Photo Courtesy of Jeremy Watson

This past summer, the Ramapo Chorale traveled over 15 hours to Guam to join its sister group Cantate Guam and attend the 10th annual Pacific Summer Music Festival, an event founded by Ramapo’s own Lisa Lutter, professor of vocal music performance and artistic director of the Ramapo College Chorale.

“I had a great time; Guam is a beautiful place with wonderful people,” Julia Montella, sophomore and member of the Ramapo Chorale, said.

Guam, a United States territory in the Western Pacific, was something the U.S. military was historically interested in, serving as a midway point between North America and Asia during World War II. Lutter’s self-proclaimed love affair with the small territory began 25 years ago, after meeting the conductor of the Guam Symphony at the Aspen Music Festival.

"Back then, I was pursuing my career as an opera singer and welcomed the opportunity to travel halfway across the planet to a tropical paradise,” Lutter said.
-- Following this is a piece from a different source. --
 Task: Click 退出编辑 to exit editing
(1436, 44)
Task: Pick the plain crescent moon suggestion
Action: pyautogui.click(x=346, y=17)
Moving to Guam in 1998, Lutter served as a visiting professor at the University of Guam for three years. It was then that she developed Ramapo Chorale’s sister group, Cantante Guam, a name that translates to “Sing, Guam!” Touring the Commonwealth of the Marianas and Japan, as well as winning a gold medal at the Australian International Music Festival in Sydney in 2000, Cantante was a hit.

“Without the spirit of my Guamanian students and, soon, members of the larger Guam community, none of the sort of movie-script kinds of successes and adventures we enjoyed would have been possible,” Lutter said. “No one thought it was possible for 60 students from the University of Guam to tour Japan, or win a gold medal in international competition and sing at the Sydney Opera House. It seemed impossible, but one thing I have learned is that if you join truly great people and great music just about anything is possible.”

Lutter explained that this kind of success has been mirrored through the Ramapo Chorale as well.

“We've done some pretty miraculous things at Ramapo College too. I mean, who would have thought a group of 20 Ramapo Chorale members could win a gold medal at the International Festival of Academic Choirs in Prague?  We did that in 2008. And a concert tour to Costa Rica to benefit an exchange student, Danny Arce, who lost his life to cancer while at Ramapo? Or a tour to Estonia and Russia in 2013?”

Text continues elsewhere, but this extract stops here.